A captive portal is an access policy for providing guests temporary and restrictive access to the controller or service platform managed network.
A captive portal policy provides secure authenticated controller or service platform access using a standard Web browser. Captive portals provides authenticated access by capturing and re-directing a wireless user's Web browser session to a captive portal login page where the user must enter valid credentials to access to the network. Once logged into the captive portal, additional Terms and Agreement, Welcome, Fail and No Service pages provide the administrator with a number of options on captive portal screen flow and user appearance.
Captive portal authentication is used primarily for guest or visitor access, but is increasingly used to provide authenticated access to private network resources when 802.1X EAP is not a viable option.
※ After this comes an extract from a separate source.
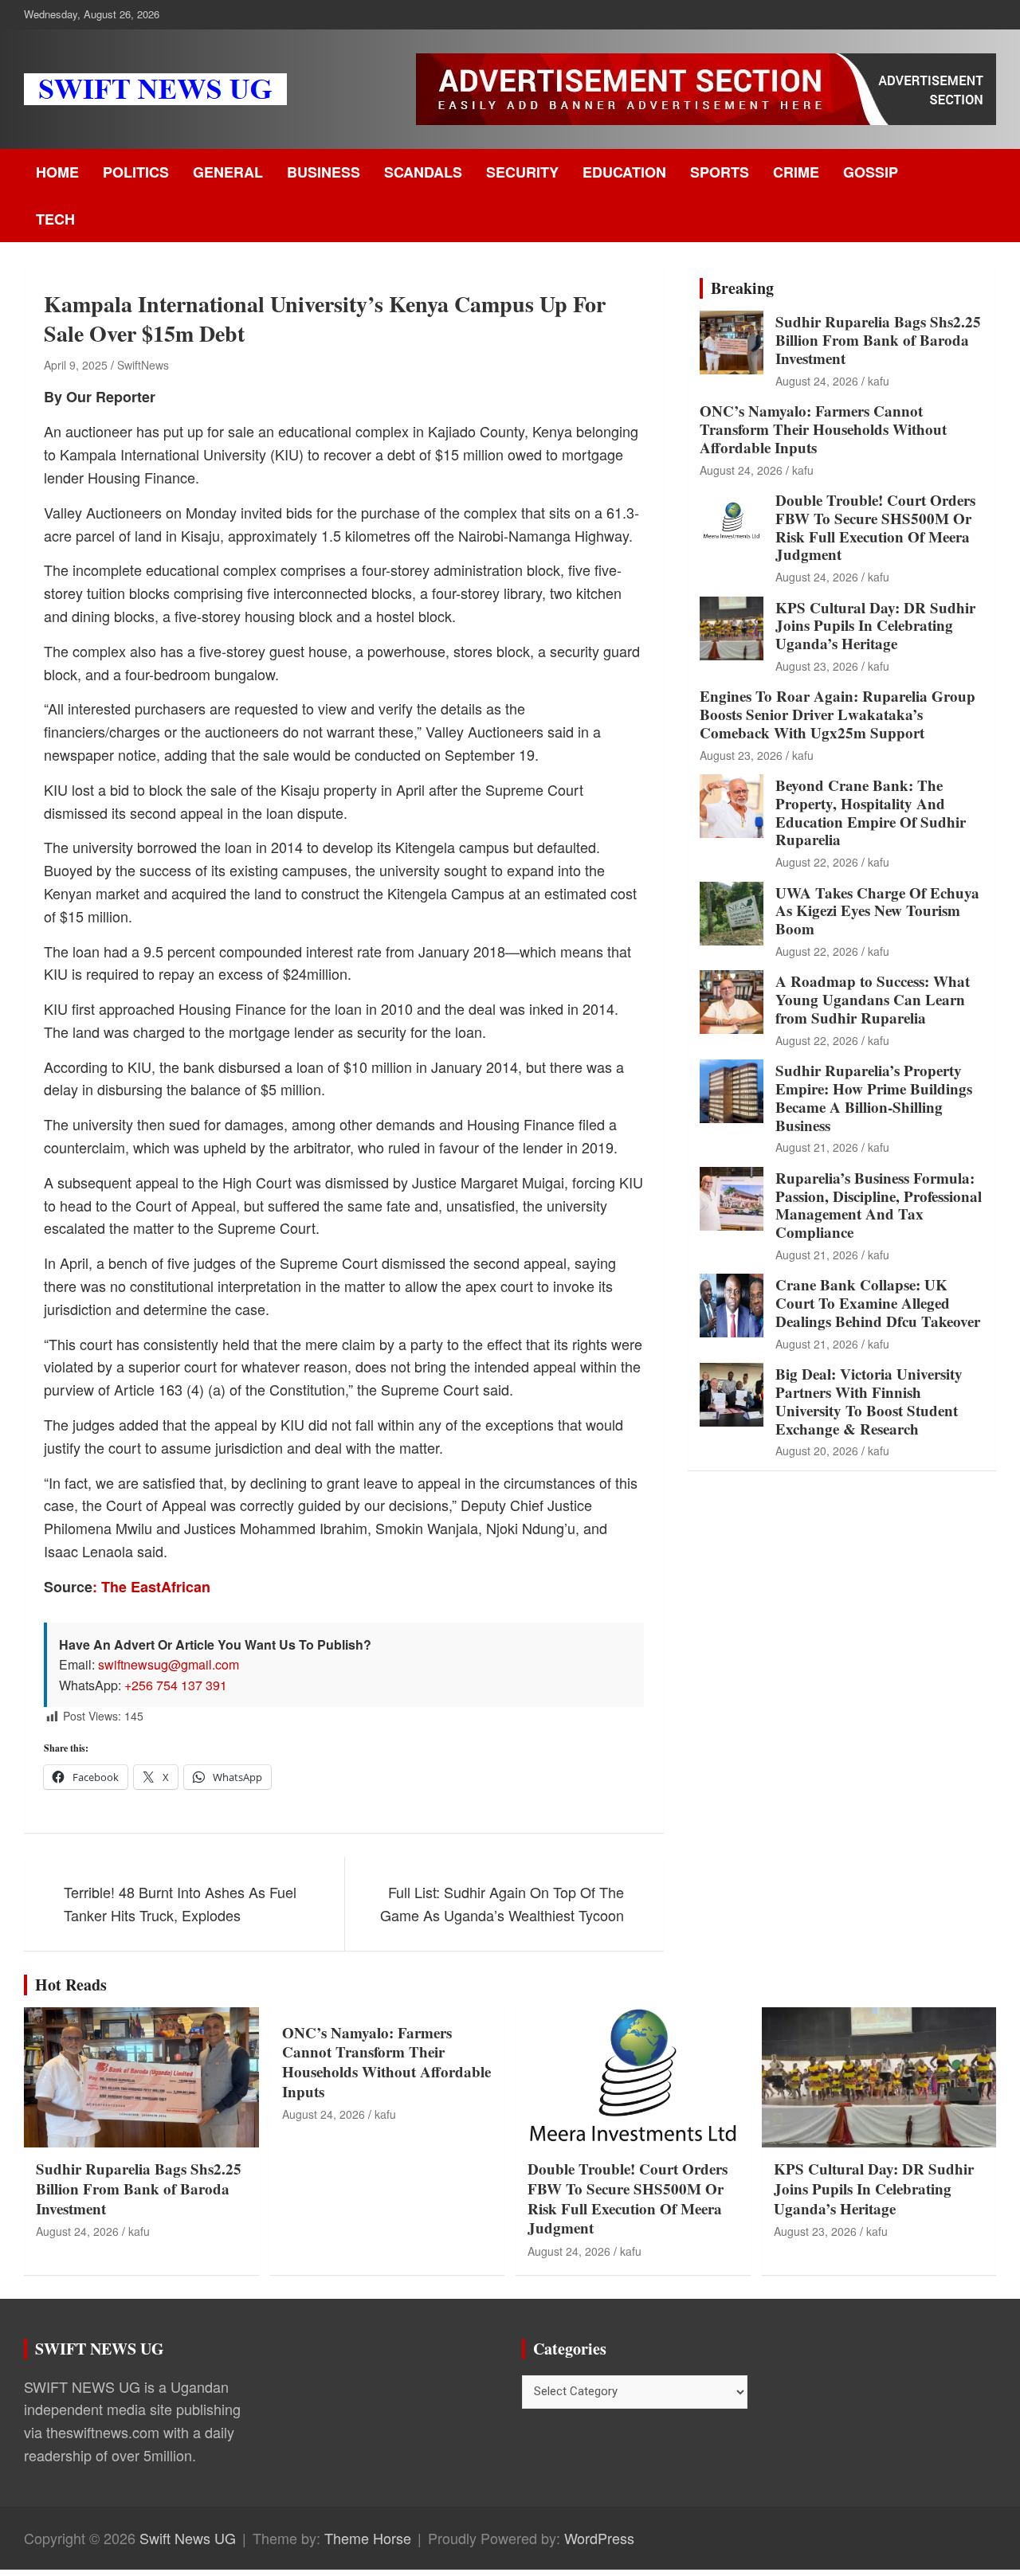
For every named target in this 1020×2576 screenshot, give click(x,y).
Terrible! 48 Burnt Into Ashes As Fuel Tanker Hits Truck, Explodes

Captive portal authentication does not provide end-user data encryption, but it can be used with static WEP, WPA-PSK or WPA2-PSK encryption.
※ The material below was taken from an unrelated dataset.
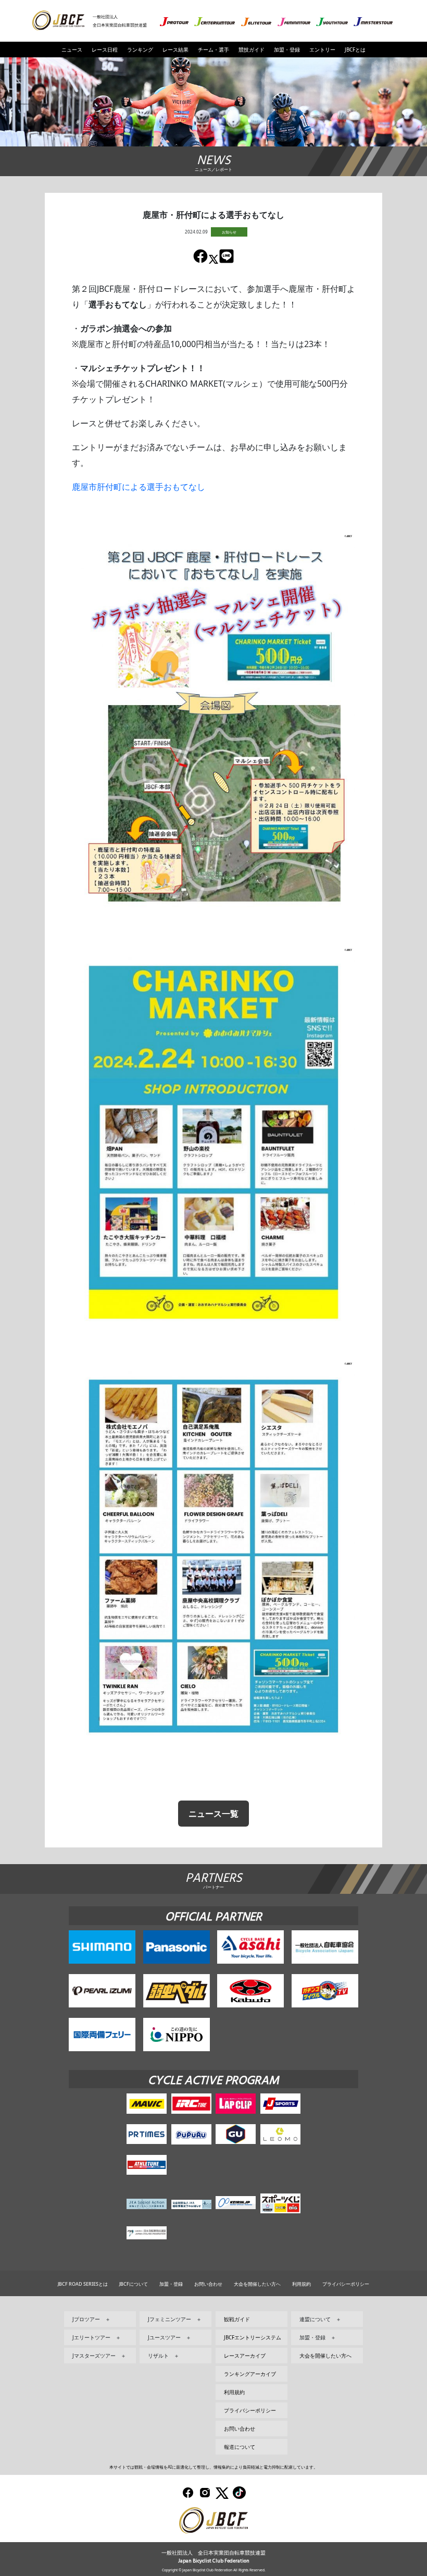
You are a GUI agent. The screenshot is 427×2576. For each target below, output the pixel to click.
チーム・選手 (213, 49)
Authentication for captive portal access requests is performed using a username and password pair, authenticated by an integrated RADIUS server. Authentication for private network access is conducted either locally on the requesting wireless client, or centrally at a datacenter.
Captive portal uses a Web provisioning tool to create guest user accounts directly on the controller or service platform. The connection medium defined for the Web connection is either HTTP or HTTPS. Both HTTP and HTTPS use a request and response procedure clients follow to disseminate information to and from requesting wireless clients.